Sina Makes Advertising Buy For Over $1 Billion
Sina.com is China’s largest Web portal, and today, the company behind it got even bigger. Sina Corp. acquired parts of Focus Media Holding, which works in advertising, for over $1 billion in stock.
The size of the deal is stunning, of course, given the worldwide recession; a full 47 million Sina shares will change hands. Also impressive is that Focus Media will be left standing when the transaction’s complete, and it’s when you look at the details of what was and wasn’t sold that things get interesting.
Sina isn’t expanding at all in the realm of online advertising. Instead, according to a press release, it’s gone after "all of the assets of Focus Media’s digital out-of-home advertising networks, including LCD display network, poster frame network and in-store network." Focus Media will then retain its Internet advertising division and a few other things.
So is the billion-dollar deal an "everybody out" call for online advertisers in China – or the world? Or is it just an exercise in diversification for a giant that already dominates its home market?

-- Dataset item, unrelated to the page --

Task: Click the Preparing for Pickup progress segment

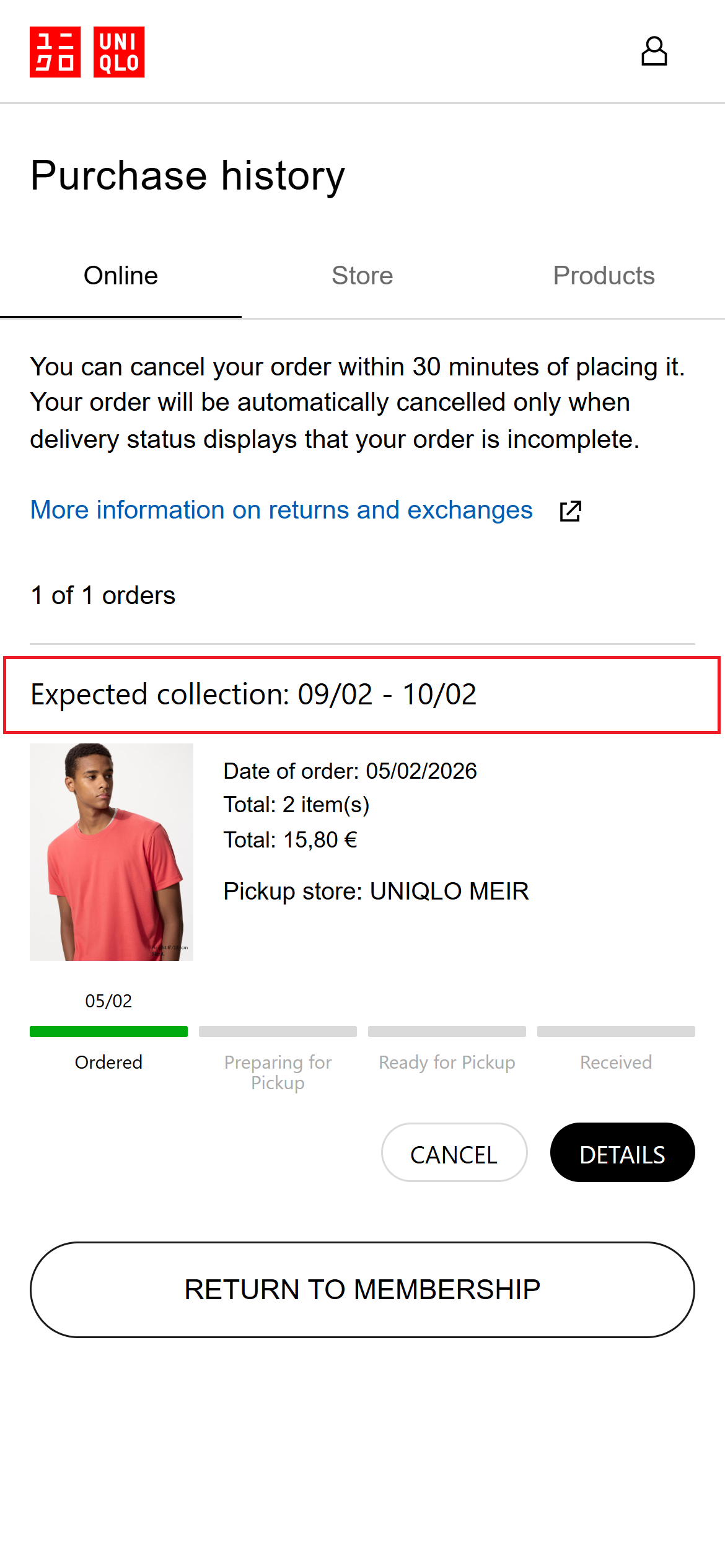Action: click(278, 1031)
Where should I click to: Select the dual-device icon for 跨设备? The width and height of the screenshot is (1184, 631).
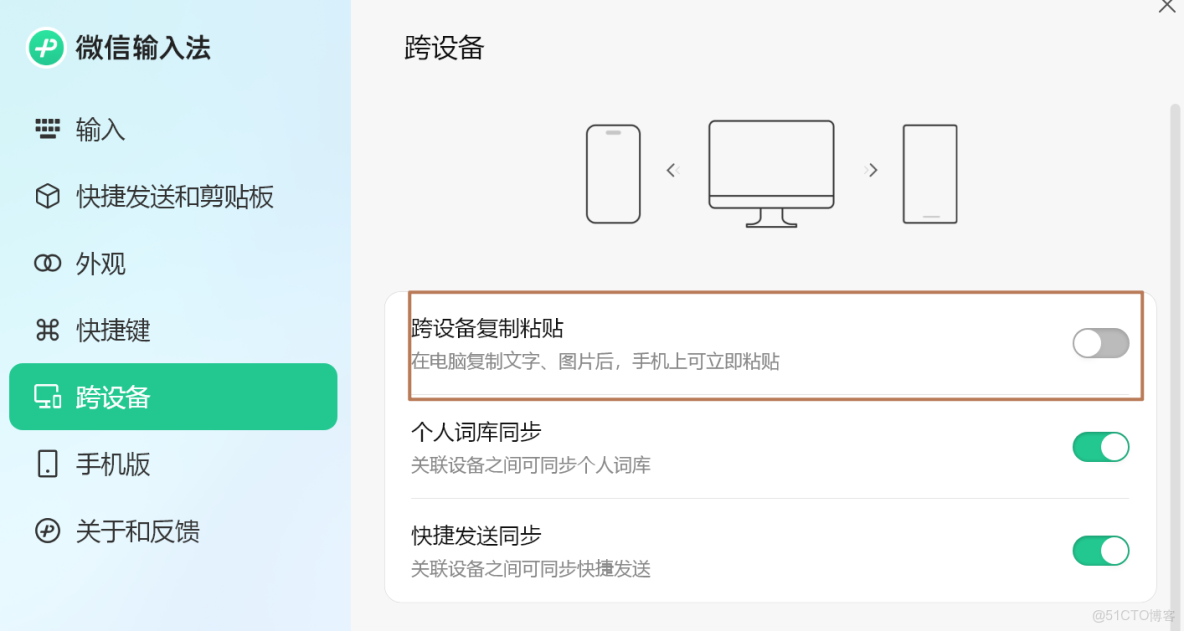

Charles Chao, Sina’s president and CEO, guided onlookers towards the most comforting alternative, stating, "The transaction is intended to combine the forces of the two of the most powerful new media advertising platforms in China to provide more effective and integrated marketing solutions to our customers. We believe that this business combination will significantly extend our media reach and influence, reinforcing our position as a partner of choice in new-media advertising in China."